§ **Exercise prompt**
Every entry below is to be copied exactly, with nothing left out.

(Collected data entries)
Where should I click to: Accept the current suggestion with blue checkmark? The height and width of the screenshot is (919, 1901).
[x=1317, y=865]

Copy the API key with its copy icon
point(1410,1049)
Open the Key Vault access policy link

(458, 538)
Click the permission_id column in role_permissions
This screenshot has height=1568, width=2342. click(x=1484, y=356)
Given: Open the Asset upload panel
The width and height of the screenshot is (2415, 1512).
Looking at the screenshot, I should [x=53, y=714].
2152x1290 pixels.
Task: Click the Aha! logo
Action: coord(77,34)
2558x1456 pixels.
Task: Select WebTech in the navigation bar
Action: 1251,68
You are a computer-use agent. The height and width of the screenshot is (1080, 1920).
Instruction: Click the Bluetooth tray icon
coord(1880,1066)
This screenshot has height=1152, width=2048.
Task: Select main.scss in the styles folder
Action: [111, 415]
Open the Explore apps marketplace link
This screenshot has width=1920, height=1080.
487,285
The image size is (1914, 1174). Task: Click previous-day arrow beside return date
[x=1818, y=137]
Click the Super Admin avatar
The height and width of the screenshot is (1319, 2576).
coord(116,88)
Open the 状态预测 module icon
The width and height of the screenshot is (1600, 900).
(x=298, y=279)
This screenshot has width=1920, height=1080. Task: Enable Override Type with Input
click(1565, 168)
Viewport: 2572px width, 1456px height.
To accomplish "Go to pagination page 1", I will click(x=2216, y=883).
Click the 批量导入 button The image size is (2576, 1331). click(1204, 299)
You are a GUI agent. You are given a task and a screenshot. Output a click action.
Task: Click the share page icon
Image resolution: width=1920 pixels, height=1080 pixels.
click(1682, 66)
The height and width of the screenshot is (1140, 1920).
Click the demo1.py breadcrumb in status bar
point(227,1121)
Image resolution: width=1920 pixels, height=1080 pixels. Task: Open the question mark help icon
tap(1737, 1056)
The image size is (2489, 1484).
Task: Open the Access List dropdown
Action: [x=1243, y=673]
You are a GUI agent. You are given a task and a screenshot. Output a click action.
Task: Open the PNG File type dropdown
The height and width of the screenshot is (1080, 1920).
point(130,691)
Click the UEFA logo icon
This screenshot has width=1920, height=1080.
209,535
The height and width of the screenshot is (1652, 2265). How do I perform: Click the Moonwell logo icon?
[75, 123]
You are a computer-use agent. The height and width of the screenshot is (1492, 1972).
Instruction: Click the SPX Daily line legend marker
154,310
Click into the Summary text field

§ **Result**
Where should I click to: Accept the current suggestion with blue checkmark? The height and width of the screenshot is (919, 1901).
[x=1317, y=865]

Copy the API key with its copy icon
point(1410,1049)
Open the Key Vault access policy link

(458, 538)
Click the permission_id column in role_permissions
This screenshot has height=1568, width=2342. click(x=1484, y=356)
Given: Open the Asset upload panel
The width and height of the screenshot is (2415, 1512).
Looking at the screenshot, I should [x=53, y=714].
2152x1290 pixels.
Task: Click the Aha! logo
Action: coord(77,34)
2558x1456 pixels.
Task: Select WebTech in the navigation bar
Action: 1251,68
You are a computer-use agent. The height and width of the screenshot is (1080, 1920).
Instruction: Click the Bluetooth tray icon
coord(1880,1066)
This screenshot has height=1152, width=2048.
Task: Select main.scss in the styles folder
Action: [111, 415]
Open the Explore apps marketplace link
This screenshot has width=1920, height=1080.
487,285
The image size is (1914, 1174). Task: Click previous-day arrow beside return date
[x=1818, y=137]
Click the Super Admin avatar
The height and width of the screenshot is (1319, 2576).
coord(116,88)
Open the 状态预测 module icon
The width and height of the screenshot is (1600, 900).
(x=298, y=279)
This screenshot has width=1920, height=1080. Task: Enable Override Type with Input
click(1565, 168)
Viewport: 2572px width, 1456px height.
To accomplish "Go to pagination page 1", I will click(x=2216, y=883).
Click the 批量导入 button The image size is (2576, 1331). click(1204, 299)
You are a GUI agent. You are given a task and a screenshot. Output a click action.
Task: Click the share page icon
Image resolution: width=1920 pixels, height=1080 pixels.
click(1682, 66)
The height and width of the screenshot is (1140, 1920).
Click the demo1.py breadcrumb in status bar
point(227,1121)
Image resolution: width=1920 pixels, height=1080 pixels. Task: Open the question mark help icon
tap(1737, 1056)
The image size is (2489, 1484).
Task: Open the Access List dropdown
Action: [x=1243, y=673]
You are a GUI agent. You are given a task and a screenshot. Output a click action.
Task: Open the PNG File type dropdown
The height and width of the screenshot is (1080, 1920).
point(130,691)
Click the UEFA logo icon
This screenshot has width=1920, height=1080.
209,535
The height and width of the screenshot is (1652, 2265). How do I perform: Click the Moonwell logo icon?
[75, 123]
You are a computer-use agent. The height and width of the screenshot is (1492, 1972).
Instruction: Click the SPX Daily line legend marker
154,310
Click into the Summary text field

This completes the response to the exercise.